Copy every line of the data exactly, leaving nothing out.

*RECORDS FOR THE EXERCISE:*
++++++++++

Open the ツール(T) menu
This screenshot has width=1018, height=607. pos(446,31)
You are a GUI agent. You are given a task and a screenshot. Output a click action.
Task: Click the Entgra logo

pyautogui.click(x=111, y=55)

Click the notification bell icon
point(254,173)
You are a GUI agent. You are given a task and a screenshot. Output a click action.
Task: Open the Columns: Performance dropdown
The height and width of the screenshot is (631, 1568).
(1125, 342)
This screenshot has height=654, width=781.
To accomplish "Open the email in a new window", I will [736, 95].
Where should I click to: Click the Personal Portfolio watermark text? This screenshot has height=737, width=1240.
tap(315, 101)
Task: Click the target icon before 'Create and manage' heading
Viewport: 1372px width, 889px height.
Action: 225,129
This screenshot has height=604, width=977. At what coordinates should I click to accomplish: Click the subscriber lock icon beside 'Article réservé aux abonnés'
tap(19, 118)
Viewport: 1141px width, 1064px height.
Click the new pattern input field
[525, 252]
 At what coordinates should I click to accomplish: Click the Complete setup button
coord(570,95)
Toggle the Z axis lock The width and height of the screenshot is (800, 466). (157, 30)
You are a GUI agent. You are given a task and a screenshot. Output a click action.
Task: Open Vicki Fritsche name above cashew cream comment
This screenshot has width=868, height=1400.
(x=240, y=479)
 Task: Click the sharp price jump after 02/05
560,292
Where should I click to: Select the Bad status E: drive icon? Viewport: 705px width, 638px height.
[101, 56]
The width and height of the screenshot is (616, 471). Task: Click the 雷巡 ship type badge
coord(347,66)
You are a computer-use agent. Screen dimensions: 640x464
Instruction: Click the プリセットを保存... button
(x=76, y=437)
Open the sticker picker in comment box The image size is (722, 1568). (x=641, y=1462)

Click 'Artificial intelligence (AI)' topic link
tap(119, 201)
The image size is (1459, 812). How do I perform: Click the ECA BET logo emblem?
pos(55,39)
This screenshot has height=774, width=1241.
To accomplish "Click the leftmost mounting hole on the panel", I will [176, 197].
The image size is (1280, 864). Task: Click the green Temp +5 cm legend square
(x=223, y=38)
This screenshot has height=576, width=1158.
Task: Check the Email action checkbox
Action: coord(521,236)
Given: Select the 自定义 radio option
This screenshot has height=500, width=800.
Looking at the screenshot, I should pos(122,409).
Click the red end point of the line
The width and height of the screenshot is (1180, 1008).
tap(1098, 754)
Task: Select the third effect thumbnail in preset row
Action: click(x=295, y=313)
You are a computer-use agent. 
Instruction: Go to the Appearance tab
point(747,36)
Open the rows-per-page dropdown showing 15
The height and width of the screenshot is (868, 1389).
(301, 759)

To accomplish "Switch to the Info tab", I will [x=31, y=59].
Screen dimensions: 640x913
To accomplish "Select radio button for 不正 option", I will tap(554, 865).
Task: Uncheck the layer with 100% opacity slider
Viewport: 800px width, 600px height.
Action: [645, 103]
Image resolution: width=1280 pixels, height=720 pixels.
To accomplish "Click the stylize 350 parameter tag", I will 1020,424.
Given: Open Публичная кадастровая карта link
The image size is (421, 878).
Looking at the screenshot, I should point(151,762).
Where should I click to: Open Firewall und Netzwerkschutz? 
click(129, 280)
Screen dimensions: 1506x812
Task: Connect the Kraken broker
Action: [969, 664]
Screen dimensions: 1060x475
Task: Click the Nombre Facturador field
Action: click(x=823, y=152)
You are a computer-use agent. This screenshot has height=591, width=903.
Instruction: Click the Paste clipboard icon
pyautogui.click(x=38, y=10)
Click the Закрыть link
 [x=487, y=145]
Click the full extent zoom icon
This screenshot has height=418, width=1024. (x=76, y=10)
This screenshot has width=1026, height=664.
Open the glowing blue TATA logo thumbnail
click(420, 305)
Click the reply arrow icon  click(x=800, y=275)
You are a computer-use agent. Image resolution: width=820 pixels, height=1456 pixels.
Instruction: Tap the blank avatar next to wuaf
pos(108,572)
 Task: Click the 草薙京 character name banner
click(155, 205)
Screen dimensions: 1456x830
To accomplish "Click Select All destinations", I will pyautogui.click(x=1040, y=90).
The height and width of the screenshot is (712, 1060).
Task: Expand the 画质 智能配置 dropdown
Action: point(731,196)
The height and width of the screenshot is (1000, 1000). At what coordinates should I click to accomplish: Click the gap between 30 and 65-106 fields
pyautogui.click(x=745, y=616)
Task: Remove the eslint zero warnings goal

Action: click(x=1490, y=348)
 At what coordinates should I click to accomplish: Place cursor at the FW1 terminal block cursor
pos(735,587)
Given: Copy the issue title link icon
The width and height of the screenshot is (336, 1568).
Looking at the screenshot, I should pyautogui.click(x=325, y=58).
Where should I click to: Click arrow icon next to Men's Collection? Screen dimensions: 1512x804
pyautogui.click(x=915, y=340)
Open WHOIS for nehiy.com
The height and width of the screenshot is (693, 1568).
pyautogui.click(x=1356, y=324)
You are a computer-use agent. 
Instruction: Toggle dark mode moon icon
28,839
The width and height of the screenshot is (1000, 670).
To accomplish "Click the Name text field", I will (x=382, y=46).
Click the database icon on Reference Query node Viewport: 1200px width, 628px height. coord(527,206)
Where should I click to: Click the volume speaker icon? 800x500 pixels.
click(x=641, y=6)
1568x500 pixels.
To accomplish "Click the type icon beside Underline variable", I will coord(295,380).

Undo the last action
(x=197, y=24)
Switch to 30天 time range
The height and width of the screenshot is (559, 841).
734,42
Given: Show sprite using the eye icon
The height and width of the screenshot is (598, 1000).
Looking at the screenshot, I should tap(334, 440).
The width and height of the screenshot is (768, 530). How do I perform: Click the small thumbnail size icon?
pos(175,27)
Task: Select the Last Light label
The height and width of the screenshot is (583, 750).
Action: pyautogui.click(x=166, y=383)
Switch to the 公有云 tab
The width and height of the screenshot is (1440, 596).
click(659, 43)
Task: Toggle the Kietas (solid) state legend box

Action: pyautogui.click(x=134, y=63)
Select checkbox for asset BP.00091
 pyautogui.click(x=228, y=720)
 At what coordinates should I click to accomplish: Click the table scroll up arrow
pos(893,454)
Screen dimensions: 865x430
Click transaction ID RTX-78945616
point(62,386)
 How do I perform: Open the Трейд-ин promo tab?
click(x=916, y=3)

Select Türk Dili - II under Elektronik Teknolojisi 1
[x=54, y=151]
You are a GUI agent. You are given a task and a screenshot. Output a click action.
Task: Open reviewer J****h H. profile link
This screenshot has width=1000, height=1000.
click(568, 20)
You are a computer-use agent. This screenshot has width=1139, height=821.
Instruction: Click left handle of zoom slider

++++++++++

*RESULT OF THIS TASK:*
Open the ツール(T) menu
This screenshot has width=1018, height=607. pos(446,31)
You are a GUI agent. You are given a task and a screenshot. Output a click action.
Task: Click the Entgra logo

pyautogui.click(x=111, y=55)

Click the notification bell icon
point(254,173)
You are a GUI agent. You are given a task and a screenshot. Output a click action.
Task: Open the Columns: Performance dropdown
The height and width of the screenshot is (631, 1568).
(1125, 342)
This screenshot has height=654, width=781.
To accomplish "Open the email in a new window", I will [736, 95].
Where should I click to: Click the Personal Portfolio watermark text? This screenshot has height=737, width=1240.
tap(315, 101)
Task: Click the target icon before 'Create and manage' heading
Viewport: 1372px width, 889px height.
Action: 225,129
This screenshot has height=604, width=977. At what coordinates should I click to accomplish: Click the subscriber lock icon beside 'Article réservé aux abonnés'
tap(19, 118)
Viewport: 1141px width, 1064px height.
Click the new pattern input field
[525, 252]
 At what coordinates should I click to accomplish: Click the Complete setup button
coord(570,95)
Toggle the Z axis lock The width and height of the screenshot is (800, 466). (157, 30)
You are a GUI agent. You are given a task and a screenshot. Output a click action.
Task: Open Vicki Fritsche name above cashew cream comment
This screenshot has width=868, height=1400.
(x=240, y=479)
 Task: Click the sharp price jump after 02/05
560,292
Where should I click to: Select the Bad status E: drive icon? Viewport: 705px width, 638px height.
[101, 56]
The width and height of the screenshot is (616, 471). Task: Click the 雷巡 ship type badge
coord(347,66)
You are a computer-use agent. Screen dimensions: 640x464
Instruction: Click the プリセットを保存... button
(x=76, y=437)
Open the sticker picker in comment box The image size is (722, 1568). (x=641, y=1462)

Click 'Artificial intelligence (AI)' topic link
tap(119, 201)
The image size is (1459, 812). How do I perform: Click the ECA BET logo emblem?
pos(55,39)
This screenshot has height=774, width=1241.
To accomplish "Click the leftmost mounting hole on the panel", I will [176, 197].
The image size is (1280, 864). Task: Click the green Temp +5 cm legend square
(x=223, y=38)
This screenshot has height=576, width=1158.
Task: Check the Email action checkbox
Action: coord(521,236)
Given: Select the 自定义 radio option
This screenshot has height=500, width=800.
Looking at the screenshot, I should pos(122,409).
Click the red end point of the line
The width and height of the screenshot is (1180, 1008).
tap(1098, 754)
Task: Select the third effect thumbnail in preset row
Action: click(x=295, y=313)
You are a computer-use agent. 
Instruction: Go to the Appearance tab
point(747,36)
Open the rows-per-page dropdown showing 15
The height and width of the screenshot is (868, 1389).
(301, 759)

To accomplish "Switch to the Info tab", I will [x=31, y=59].
Screen dimensions: 640x913
To accomplish "Select radio button for 不正 option", I will tap(554, 865).
Task: Uncheck the layer with 100% opacity slider
Viewport: 800px width, 600px height.
Action: [645, 103]
Image resolution: width=1280 pixels, height=720 pixels.
To accomplish "Click the stylize 350 parameter tag", I will 1020,424.
Given: Open Публичная кадастровая карта link
The image size is (421, 878).
Looking at the screenshot, I should point(151,762).
Where should I click to: Open Firewall und Netzwerkschutz? 
click(129, 280)
Screen dimensions: 1506x812
Task: Connect the Kraken broker
Action: [969, 664]
Screen dimensions: 1060x475
Task: Click the Nombre Facturador field
Action: click(x=823, y=152)
You are a computer-use agent. This screenshot has height=591, width=903.
Instruction: Click the Paste clipboard icon
pyautogui.click(x=38, y=10)
Click the Закрыть link
 [x=487, y=145]
Click the full extent zoom icon
This screenshot has height=418, width=1024. (x=76, y=10)
This screenshot has width=1026, height=664.
Open the glowing blue TATA logo thumbnail
click(420, 305)
Click the reply arrow icon  click(x=800, y=275)
You are a computer-use agent. Image resolution: width=820 pixels, height=1456 pixels.
Instruction: Tap the blank avatar next to wuaf
pos(108,572)
 Task: Click the 草薙京 character name banner
click(155, 205)
Screen dimensions: 1456x830
To accomplish "Click Select All destinations", I will pyautogui.click(x=1040, y=90).
The height and width of the screenshot is (712, 1060).
Task: Expand the 画质 智能配置 dropdown
Action: point(731,196)
The height and width of the screenshot is (1000, 1000). At what coordinates should I click to accomplish: Click the gap between 30 and 65-106 fields
pyautogui.click(x=745, y=616)
Task: Remove the eslint zero warnings goal

Action: click(x=1490, y=348)
 At what coordinates should I click to accomplish: Place cursor at the FW1 terminal block cursor
pos(735,587)
Given: Copy the issue title link icon
The width and height of the screenshot is (336, 1568).
Looking at the screenshot, I should pyautogui.click(x=325, y=58).
Where should I click to: Click arrow icon next to Men's Collection? Screen dimensions: 1512x804
pyautogui.click(x=915, y=340)
Open WHOIS for nehiy.com
The height and width of the screenshot is (693, 1568).
pyautogui.click(x=1356, y=324)
You are a computer-use agent. 
Instruction: Toggle dark mode moon icon
28,839
The width and height of the screenshot is (1000, 670).
To accomplish "Click the Name text field", I will (x=382, y=46).
Click the database icon on Reference Query node Viewport: 1200px width, 628px height. coord(527,206)
Where should I click to: Click the volume speaker icon? 800x500 pixels.
click(x=641, y=6)
1568x500 pixels.
To accomplish "Click the type icon beside Underline variable", I will coord(295,380).

Undo the last action
(x=197, y=24)
Switch to 30天 time range
The height and width of the screenshot is (559, 841).
734,42
Given: Show sprite using the eye icon
The height and width of the screenshot is (598, 1000).
Looking at the screenshot, I should tap(334, 440).
The width and height of the screenshot is (768, 530). How do I perform: Click the small thumbnail size icon?
pos(175,27)
Task: Select the Last Light label
The height and width of the screenshot is (583, 750).
Action: pyautogui.click(x=166, y=383)
Switch to the 公有云 tab
The width and height of the screenshot is (1440, 596).
click(659, 43)
Task: Toggle the Kietas (solid) state legend box

Action: pyautogui.click(x=134, y=63)
Select checkbox for asset BP.00091
 pyautogui.click(x=228, y=720)
 At what coordinates should I click to accomplish: Click the table scroll up arrow
pos(893,454)
Screen dimensions: 865x430
Click transaction ID RTX-78945616
point(62,386)
 How do I perform: Open the Трейд-ин promo tab?
click(x=916, y=3)

Select Türk Dili - II under Elektronik Teknolojisi 1
[x=54, y=151]
You are a GUI agent. You are given a task and a screenshot. Output a click action.
Task: Open reviewer J****h H. profile link
This screenshot has width=1000, height=1000.
click(568, 20)
You are a computer-use agent. This screenshot has width=1139, height=821.
Instruction: Click left handle of zoom slider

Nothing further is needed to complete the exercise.